Riti ai quali si è poi sovrapposta, come spesso succede, una festività cristiana, quella di Ognissanti (e questo è in fin dei conti il significato del termine Halloween: vigilia dei Santi), pur conservandosi il legame con il culto dei morti, rappresentato oggi dai mostri nordamericani e dalla festività (anch’essa cristiana) del giorno precedente.

E le zucche decorate non sono solo patrimonio delle culture anglosassoni, in particolar modo quelle trapiantate nel continente americano, giacché anche i nostri bisnonni si divertivano ad intagliarle in forma mostruosa e a porle, con un lumino acceso dentro, sui muri degli orti per, appunto, tenere lontano le anime dei morti, che avrebbero turbato il sonno dei bambini.

Novembre è dunque, più che di Halloween, il mese delle zucche, e grazie alla stagionalità che accomuna tutto l’emisfero nord, anche altri popoli hanno antiche tradizioni che prevedono l’uso di questo decorativo ortaggio… in Armenia, per esempio, a novembre si comincia a gustare la ghapama.

I primi passaggi della preparazione di questo piatto non differiscono molto da quelli delle nostre “zucche dei morti”: anche qui si tratta di praticare un foro circolare nella parte superiore di una zucca di adeguate dimensioni, avendo cura di inclinare leggermente il coltello, in modo che il disco asportato possa essere in seguito usato come coperchio, senza che ci sia il rischio di vederlo sparire all’interno della zucca cava… sì, perché anche per fare la ghapama la nostra cucurbitacea deve essere privata di semi e filamenti.

E qui finiscono le analogie, perché arrivati a questo punto, in Armenia, la zucca cominciano a riempirla.
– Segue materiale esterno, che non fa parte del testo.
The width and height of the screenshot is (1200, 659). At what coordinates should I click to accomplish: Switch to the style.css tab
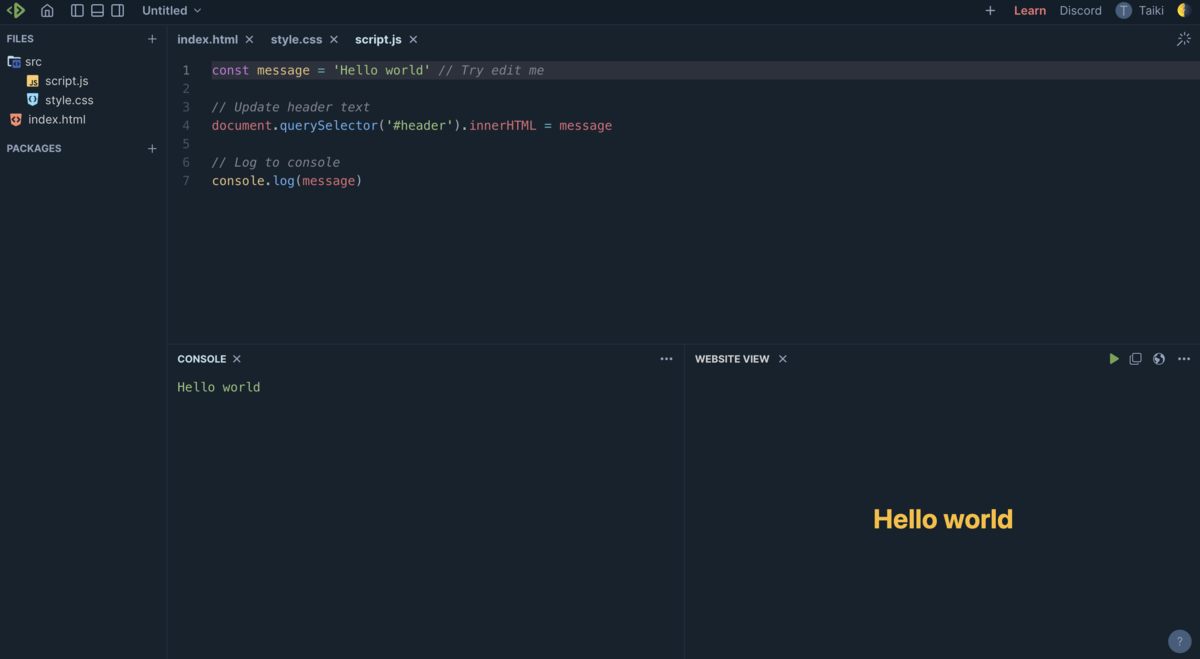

La base del ripieno è costituita da riso a grano lungo, tipo il basmati, portato preventivamente a metà cottura. Mentre il riso cuoce si mette a soffriggere in abbondante burro un misto di frutta secca: datteri, albicocche, uvetta, una varietà locale di corniolo abbastanza aspra, noci, prugne, pistacchi e mele in proporzioni molto spesso dettate dall’estro del cuoco. Una volta scolato, anche il riso viene posto a insaporire con il mix di frutta secca, e il tutto viene condito con miele, pepe, cannella, noce moscata ed erbe aromatiche il cui dosaggio è ancora una volta dettato dal gusto del cuoco.

Il tutto viene quindi usato per farcire la zucca, avendo cura di lasciare un po’ di spazio libero per permettere al riso di gonfiarsi durante l’ulteriore cottura, che avverrà grazie al liquido ceduto dalla polpa della zucca e al latte leggermente inacidito che molti aggiungono poco prima di mettere il tutto in forno per almeno due ore, o comunque fino a quando la scorza della zucca non si lascerà facilmente penetrare da uno spiedino di legno.
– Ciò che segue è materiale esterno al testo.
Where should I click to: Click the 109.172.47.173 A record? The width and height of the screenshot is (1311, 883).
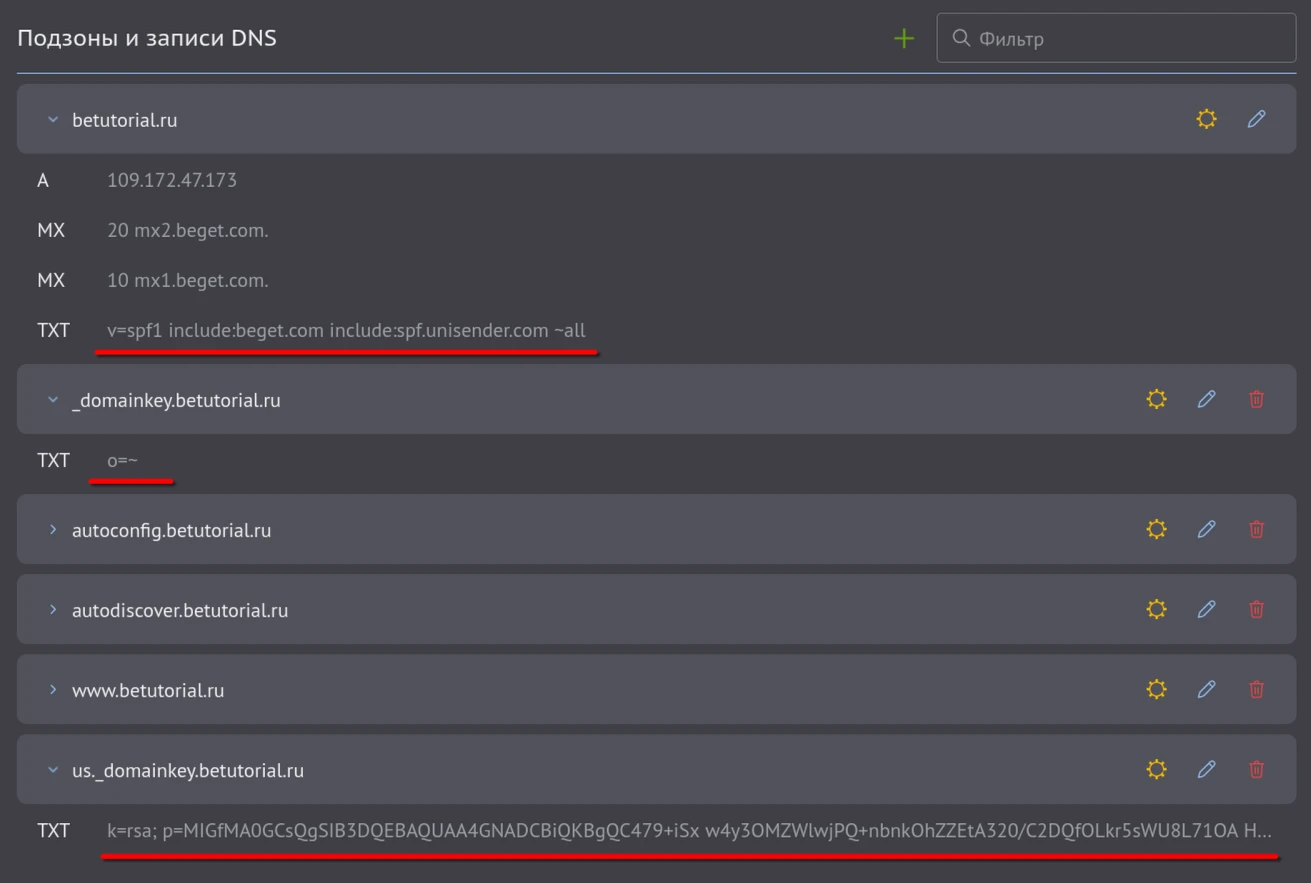(x=172, y=180)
Se il ripieno è ben fatto (e lo è praticamente sempre), una volta tagliata a spicchi la zucca seguendo le sue nervature si otterranno delle fette fumanti e compatte, che si apriranno coreograficamente come i petali di un grosso fiore, liberando un aroma al quale è ben difficile resistere, e che molto spesso rappresenta la degna conclusione anche di un bel pranzo di Natale.